== EJERCICIO ==
Reproduce al pie de la letra el pasaje del texto sobre el juicio estético en Kant que comienza con las palabras "Kant nos dice" y termina con "una economía política.".

== TEXTO PROPUESTO ==

Kant nos dice dos cosas importantes acerca de lo que él llama juicio estético. La primera, es que dicho juicio es necesariamente “desinteresado”. Esto quiere decir que no se relaciona con mis propias necesidades y deseos. Es algo que disfruto completamente por sí solo, sin motivos ulteriores, y sin ganancia para mí. Cuando encuentro algo bello, soy “indiferente” a cualquier utilidad que esa cosa pudiera tener; incluso soy indiferente a si la cosa en cuestión existe o no en realidad. Es por eso que la sensación estética es el único ámbito de existencia que no puede reducirse a una economía política.

Claro, esto no quiere decir que en realidad soy liberado por el arte de preocupaciones mundanas. Las restricciones de la economía política pueden, y lo hacen, estorbar a la estética. Una persona hambrienta es bloqueada de un completo disfrute estético. Sólo cuando generalmente estoy bien alimentado puedo disfrutar las delicadezas de la cocina. Y es sólo desde una posición de seguridad, nos dice Kant, es que yo puedo disfrutar los espectáculos sublimes del peligro. La belleza en sí es ineficaz. Pero esto también quiere decir que la belleza es en sí misma utópica. Ya que la belleza presupone una liberación de la necesidad; nos ofrece una salida de la escasez artificial impuesta por el modo de producción capitalista. Sin embargo, desde que en efecto vivimos bajo este modo de producción, la belleza es sólo una “promesa de felicidad” (como dijo Stendhal) más que la felicidad por sí misma. La estética, para nosotros, es inevitablemente fugaz y espectral. Cuando el tiempo es dinero y el trabajo es 24/7, no tenemos el lujo de ser indiferentes a la existencia de nada. Para usar una distinción planteada por China Miéville, el arte bajo el capitalismo, en el mejor de los casos, nos ofrece escapismo, más que el prospecto real de escape.

La segunda cosa importante que dijo Kant sobre el juicio estético, es que es no-cognitivo. La belleza no puede ser subsumida a ningún concepto. Un juicio estético es, por lo tanto, singular y sin fundamento. La experiencia estética no tiene nada que ver con “información” o con “hechos”. No puede ser generalizada, o transformada en ninguna suerte de conocimiento positivo. ¿Cómo podría hacerlo, cuando no tiene ninguna función o propósito más allá de sí misma? Y esto, nuevamente, explica por qué la sensación estética nos resulta espectral, incluso epifenomenal. No puede ser extraída, apropiada o puesta a trabajar.

== DATOS MOSTRADOS ==

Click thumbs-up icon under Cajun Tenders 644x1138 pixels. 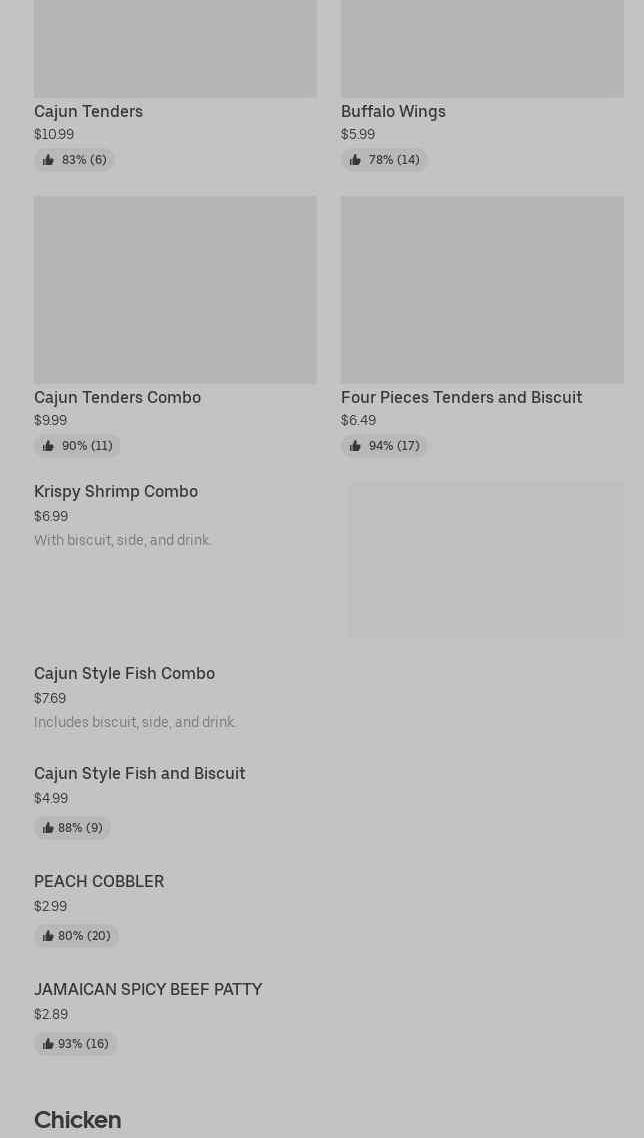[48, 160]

...

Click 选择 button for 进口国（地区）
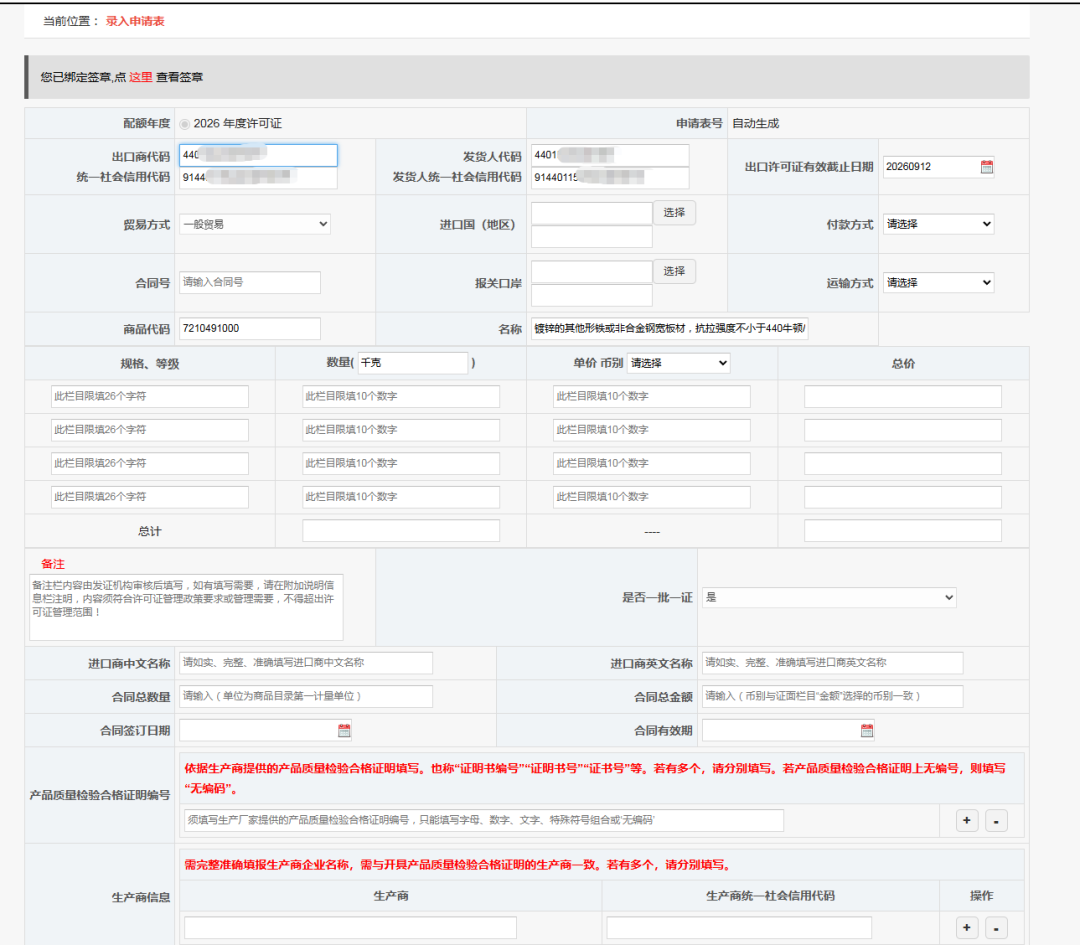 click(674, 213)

== RESPUESTA ==
Kant nos dice dos cosas importantes acerca de lo que él llama juicio estético. La primera, es que dicho juicio es necesariamente “desinteresado”. Esto quiere decir que no se relaciona con mis propias necesidades y deseos. Es algo que disfruto completamente por sí solo, sin motivos ulteriores, y sin ganancia para mí. Cuando encuentro algo bello, soy “indiferente” a cualquier utilidad que esa cosa pudiera tener; incluso soy indiferente a si la cosa en cuestión existe o no en realidad. Es por eso que la sensación estética es el único ámbito de existencia que no puede reducirse a una economía política.